↓↓↓
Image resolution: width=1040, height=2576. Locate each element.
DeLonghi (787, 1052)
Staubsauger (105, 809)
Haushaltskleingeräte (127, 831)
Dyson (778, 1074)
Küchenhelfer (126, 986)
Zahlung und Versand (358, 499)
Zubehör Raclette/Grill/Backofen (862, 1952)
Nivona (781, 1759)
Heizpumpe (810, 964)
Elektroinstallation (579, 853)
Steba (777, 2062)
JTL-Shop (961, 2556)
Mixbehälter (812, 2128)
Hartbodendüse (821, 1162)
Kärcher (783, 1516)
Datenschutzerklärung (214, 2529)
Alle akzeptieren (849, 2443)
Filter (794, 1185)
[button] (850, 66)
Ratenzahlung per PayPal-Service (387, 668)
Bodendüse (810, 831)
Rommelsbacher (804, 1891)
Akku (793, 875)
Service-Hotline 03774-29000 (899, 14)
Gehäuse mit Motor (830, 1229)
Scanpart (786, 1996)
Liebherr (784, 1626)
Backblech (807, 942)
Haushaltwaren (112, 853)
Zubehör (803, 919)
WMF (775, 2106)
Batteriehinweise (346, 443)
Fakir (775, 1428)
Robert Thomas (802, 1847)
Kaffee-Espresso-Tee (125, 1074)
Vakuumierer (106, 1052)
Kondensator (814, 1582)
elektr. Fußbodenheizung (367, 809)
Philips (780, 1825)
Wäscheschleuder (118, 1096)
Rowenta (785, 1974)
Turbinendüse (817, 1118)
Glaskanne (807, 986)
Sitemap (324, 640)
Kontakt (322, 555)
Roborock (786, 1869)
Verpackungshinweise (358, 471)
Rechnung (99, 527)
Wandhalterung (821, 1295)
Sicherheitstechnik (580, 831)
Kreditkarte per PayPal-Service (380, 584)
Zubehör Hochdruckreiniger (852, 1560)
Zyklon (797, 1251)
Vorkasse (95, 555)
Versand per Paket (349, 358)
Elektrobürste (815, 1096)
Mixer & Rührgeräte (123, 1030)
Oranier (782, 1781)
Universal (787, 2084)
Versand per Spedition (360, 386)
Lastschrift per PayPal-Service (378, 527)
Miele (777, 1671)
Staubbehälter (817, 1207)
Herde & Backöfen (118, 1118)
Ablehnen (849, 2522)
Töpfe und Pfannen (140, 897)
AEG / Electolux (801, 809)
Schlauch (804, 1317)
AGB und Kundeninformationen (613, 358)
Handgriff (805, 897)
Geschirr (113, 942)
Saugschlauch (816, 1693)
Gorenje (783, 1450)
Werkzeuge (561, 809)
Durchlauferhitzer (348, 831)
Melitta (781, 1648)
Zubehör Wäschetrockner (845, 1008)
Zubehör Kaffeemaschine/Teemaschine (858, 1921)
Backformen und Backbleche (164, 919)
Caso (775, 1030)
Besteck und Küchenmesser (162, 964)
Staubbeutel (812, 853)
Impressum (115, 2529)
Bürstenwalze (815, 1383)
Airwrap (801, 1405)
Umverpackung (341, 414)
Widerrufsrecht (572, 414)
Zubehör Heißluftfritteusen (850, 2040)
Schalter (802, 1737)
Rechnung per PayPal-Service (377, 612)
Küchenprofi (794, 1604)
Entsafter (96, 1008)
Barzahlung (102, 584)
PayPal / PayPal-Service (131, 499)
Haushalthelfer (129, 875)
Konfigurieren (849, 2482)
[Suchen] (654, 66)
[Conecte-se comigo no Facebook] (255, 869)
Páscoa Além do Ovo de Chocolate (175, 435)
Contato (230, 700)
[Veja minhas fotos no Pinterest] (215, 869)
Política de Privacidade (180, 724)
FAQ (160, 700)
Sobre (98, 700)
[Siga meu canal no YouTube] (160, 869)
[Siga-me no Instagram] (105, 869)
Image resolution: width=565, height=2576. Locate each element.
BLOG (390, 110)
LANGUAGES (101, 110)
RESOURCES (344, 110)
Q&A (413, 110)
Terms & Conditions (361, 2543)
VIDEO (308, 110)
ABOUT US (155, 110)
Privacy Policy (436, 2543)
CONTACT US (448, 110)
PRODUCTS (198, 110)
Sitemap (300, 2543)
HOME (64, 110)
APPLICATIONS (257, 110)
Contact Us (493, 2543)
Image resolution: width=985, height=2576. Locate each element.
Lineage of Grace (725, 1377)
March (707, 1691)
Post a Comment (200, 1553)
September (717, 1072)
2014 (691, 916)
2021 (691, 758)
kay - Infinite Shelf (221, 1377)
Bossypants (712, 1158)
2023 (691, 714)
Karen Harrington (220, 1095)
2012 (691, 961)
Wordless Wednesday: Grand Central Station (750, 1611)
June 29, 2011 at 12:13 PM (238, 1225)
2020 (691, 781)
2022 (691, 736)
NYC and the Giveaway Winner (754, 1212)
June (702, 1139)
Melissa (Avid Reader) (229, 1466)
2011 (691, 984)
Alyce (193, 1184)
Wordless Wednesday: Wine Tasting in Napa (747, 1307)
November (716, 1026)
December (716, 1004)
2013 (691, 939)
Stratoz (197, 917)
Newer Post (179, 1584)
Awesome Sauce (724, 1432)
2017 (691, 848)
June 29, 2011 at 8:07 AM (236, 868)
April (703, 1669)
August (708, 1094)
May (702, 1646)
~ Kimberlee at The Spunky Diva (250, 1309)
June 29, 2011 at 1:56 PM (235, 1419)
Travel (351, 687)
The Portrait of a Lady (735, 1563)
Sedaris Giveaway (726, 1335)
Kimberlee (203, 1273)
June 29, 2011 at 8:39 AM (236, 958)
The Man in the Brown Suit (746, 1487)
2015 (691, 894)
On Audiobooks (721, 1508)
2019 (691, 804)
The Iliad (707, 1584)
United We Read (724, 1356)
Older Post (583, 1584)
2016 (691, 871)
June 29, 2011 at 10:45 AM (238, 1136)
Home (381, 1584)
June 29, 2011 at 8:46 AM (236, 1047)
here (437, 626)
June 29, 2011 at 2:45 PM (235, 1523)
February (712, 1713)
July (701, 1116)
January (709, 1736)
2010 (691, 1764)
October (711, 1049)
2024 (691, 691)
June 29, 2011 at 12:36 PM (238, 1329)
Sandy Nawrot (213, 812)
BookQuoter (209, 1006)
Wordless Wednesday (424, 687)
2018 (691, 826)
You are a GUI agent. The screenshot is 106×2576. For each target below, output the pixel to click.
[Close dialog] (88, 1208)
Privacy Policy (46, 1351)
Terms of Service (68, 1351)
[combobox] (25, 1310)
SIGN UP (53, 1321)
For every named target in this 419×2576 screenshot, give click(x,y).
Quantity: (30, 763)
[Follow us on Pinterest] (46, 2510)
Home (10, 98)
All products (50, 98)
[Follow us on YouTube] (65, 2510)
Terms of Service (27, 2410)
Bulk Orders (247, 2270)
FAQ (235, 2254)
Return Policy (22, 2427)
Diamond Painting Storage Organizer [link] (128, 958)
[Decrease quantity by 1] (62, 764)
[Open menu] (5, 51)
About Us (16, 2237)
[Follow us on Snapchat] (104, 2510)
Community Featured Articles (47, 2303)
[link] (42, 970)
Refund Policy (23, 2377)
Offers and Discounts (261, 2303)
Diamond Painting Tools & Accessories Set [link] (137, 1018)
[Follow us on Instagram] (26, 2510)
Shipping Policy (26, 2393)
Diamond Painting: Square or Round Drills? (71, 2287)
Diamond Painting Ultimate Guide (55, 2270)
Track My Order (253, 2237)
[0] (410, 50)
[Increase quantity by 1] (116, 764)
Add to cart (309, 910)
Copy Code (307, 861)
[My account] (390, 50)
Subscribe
↑↑↑
# ABOUT THIS TASK
Reproduce the data shown above in its entirety, keeping each word as it is.

# WRITTEN ANSWER
Image resolution: width=1040, height=2576. Locate each element.
DeLonghi (787, 1052)
Staubsauger (105, 809)
Haushaltskleingeräte (127, 831)
Dyson (778, 1074)
Küchenhelfer (126, 986)
Zahlung und Versand (358, 499)
Zubehör Raclette/Grill/Backofen (862, 1952)
Nivona (781, 1759)
Heizpumpe (810, 964)
Elektroinstallation (579, 853)
Steba (777, 2062)
JTL-Shop (961, 2556)
Mixbehälter (812, 2128)
Hartbodendüse (821, 1162)
Kärcher (783, 1516)
Datenschutzerklärung (214, 2529)
Alle akzeptieren (849, 2443)
Filter (794, 1185)
[button] (850, 66)
Ratenzahlung per PayPal-Service (387, 668)
Bodendüse (810, 831)
Rommelsbacher (804, 1891)
Akku (793, 875)
Service-Hotline 03774-29000 (899, 14)
Gehäuse mit Motor (830, 1229)
Scanpart (786, 1996)
Liebherr (784, 1626)
Backblech (807, 942)
Haushaltwaren (112, 853)
Zubehör (803, 919)
WMF (775, 2106)
Batteriehinweise (346, 443)
Fakir (775, 1428)
Robert Thomas (802, 1847)
Kaffee-Espresso-Tee (125, 1074)
Vakuumierer (106, 1052)
Kondensator (814, 1582)
elektr. Fußbodenheizung (367, 809)
Philips (780, 1825)
Wäscheschleuder (118, 1096)
Rowenta (785, 1974)
Turbinendüse (817, 1118)
Glaskanne (807, 986)
Sitemap (324, 640)
Kontakt (322, 555)
Roborock (786, 1869)
Verpackungshinweise (358, 471)
Rechnung (99, 527)
Wandhalterung (821, 1295)
Sicherheitstechnik (580, 831)
Kreditkarte per PayPal-Service (380, 584)
Zubehör Hochdruckreiniger (852, 1560)
Zyklon (797, 1251)
Vorkasse (95, 555)
Versand per Paket (349, 358)
Elektrobürste (815, 1096)
Mixer & Rührgeräte (123, 1030)
Oranier (782, 1781)
Universal (787, 2084)
Versand per Spedition (360, 386)
Lastschrift per PayPal-Service (378, 527)
Miele (777, 1671)
Staubbehälter (817, 1207)
Herde & Backöfen (118, 1118)
Ablehnen (849, 2522)
Töpfe und Pfannen (140, 897)
AEG / Electolux (801, 809)
Schlauch (804, 1317)
AGB und Kundeninformationen (613, 358)
Handgriff (805, 897)
Geschirr (113, 942)
Saugschlauch (816, 1693)
Gorenje (783, 1450)
Werkzeuge (561, 809)
Durchlauferhitzer (348, 831)
Melitta (781, 1648)
Zubehör Wäschetrockner (845, 1008)
Zubehör Kaffeemaschine/Teemaschine (858, 1921)
Backformen und Backbleche (164, 919)
Caso (775, 1030)
Besteck und Küchenmesser (162, 964)
Staubbeutel (812, 853)
Impressum (115, 2529)
Bürstenwalze (815, 1383)
Airwrap (801, 1405)
Umverpackung (341, 414)
Widerrufsrecht (572, 414)
Zubehör Heißluftfritteusen (850, 2040)
Schalter (802, 1737)
Rechnung per PayPal-Service (377, 612)
Küchenprofi (794, 1604)
Entsafter (96, 1008)
Barzahlung (102, 584)
PayPal / PayPal-Service (131, 499)
Haushalthelfer (129, 875)
Konfigurieren (849, 2482)
[Suchen] (654, 66)
[Conecte-se comigo no Facebook] (255, 869)
Páscoa Além do Ovo de Chocolate (175, 435)
Contato (230, 700)
[Veja minhas fotos no Pinterest] (215, 869)
Política de Privacidade (180, 724)
FAQ (160, 700)
Sobre (98, 700)
[Siga meu canal no YouTube] (160, 869)
[Siga-me no Instagram] (105, 869)
Image resolution: width=565, height=2576. Locate each element.
BLOG (390, 110)
LANGUAGES (101, 110)
RESOURCES (344, 110)
Q&A (413, 110)
Terms & Conditions (361, 2543)
VIDEO (308, 110)
ABOUT US (155, 110)
Privacy Policy (436, 2543)
CONTACT US (448, 110)
PRODUCTS (198, 110)
Sitemap (300, 2543)
HOME (64, 110)
APPLICATIONS (257, 110)
Contact Us (493, 2543)
Image resolution: width=985, height=2576. Locate each element.
Lineage of Grace (725, 1377)
March (707, 1691)
Post a Comment (200, 1553)
September (717, 1072)
2014 (691, 916)
2021 (691, 758)
kay - Infinite Shelf (221, 1377)
Bossypants (712, 1158)
2023 (691, 714)
Karen Harrington (220, 1095)
2012 (691, 961)
Wordless Wednesday: Grand Central Station (750, 1611)
June 29, 2011 at 12:13 PM (238, 1225)
2020 (691, 781)
2022 (691, 736)
NYC and the Giveaway Winner (754, 1212)
June (702, 1139)
Melissa (Avid Reader) (229, 1466)
2011 (691, 984)
Alyce (193, 1184)
Wordless Wednesday: Wine Tasting in Napa (747, 1307)
November (716, 1026)
December (716, 1004)
2013 (691, 939)
Stratoz (197, 917)
Newer Post (179, 1584)
Awesome Sauce (724, 1432)
2017 (691, 848)
June 29, 2011 at 8:07 AM (236, 868)
April (703, 1669)
August (708, 1094)
May (702, 1646)
~ Kimberlee at The Spunky Diva (250, 1309)
June 29, 2011 at 1:56 PM (235, 1419)
Travel (351, 687)
The Portrait of a Lady (735, 1563)
Sedaris Giveaway (726, 1335)
Kimberlee (203, 1273)
June 29, 2011 at 8:39 AM (236, 958)
The Man in the Brown Suit (746, 1487)
2015 (691, 894)
On Audiobooks (721, 1508)
2019 (691, 804)
The Iliad (707, 1584)
United We Read (724, 1356)
Older Post (583, 1584)
2016 (691, 871)
June 29, 2011 at 10:45 AM (238, 1136)
Home (381, 1584)
June 29, 2011 at 8:46 AM (236, 1047)
here (437, 626)
June 29, 2011 at 2:45 PM (235, 1523)
February (712, 1713)
July (701, 1116)
January (709, 1736)
2010 (691, 1764)
October (711, 1049)
2024 (691, 691)
June 29, 2011 at 12:36 PM (238, 1329)
Sandy Nawrot (213, 812)
BookQuoter (209, 1006)
Wordless Wednesday (424, 687)
2018 (691, 826)
You are a GUI agent. The screenshot is 106×2576. For each target below, output the pixel to click.
[Close dialog] (88, 1208)
Privacy Policy (46, 1351)
Terms of Service (68, 1351)
[combobox] (25, 1310)
SIGN UP (53, 1321)
For every named target in this 419×2576 screenshot, give click(x,y).
Quantity: (30, 763)
[Follow us on Pinterest] (46, 2510)
Home (10, 98)
All products (50, 98)
[Follow us on YouTube] (65, 2510)
Terms of Service (27, 2410)
Bulk Orders (247, 2270)
FAQ (235, 2254)
Return Policy (22, 2427)
Diamond Painting Storage Organizer [link] (128, 958)
[Decrease quantity by 1] (62, 764)
[Open menu] (5, 51)
About Us (16, 2237)
[Follow us on Snapchat] (104, 2510)
Community Featured Articles (47, 2303)
[link] (42, 970)
Refund Policy (23, 2377)
Offers and Discounts (261, 2303)
Diamond Painting Tools & Accessories Set [link] (137, 1018)
[Follow us on Instagram] (26, 2510)
Shipping Policy (26, 2393)
Diamond Painting: Square or Round Drills? (71, 2287)
Diamond Painting Ultimate Guide (55, 2270)
Track My Order (253, 2237)
[0] (410, 50)
[Increase quantity by 1] (116, 764)
Add to cart (309, 910)
Copy Code (307, 861)
[My account] (390, 50)
Subscribe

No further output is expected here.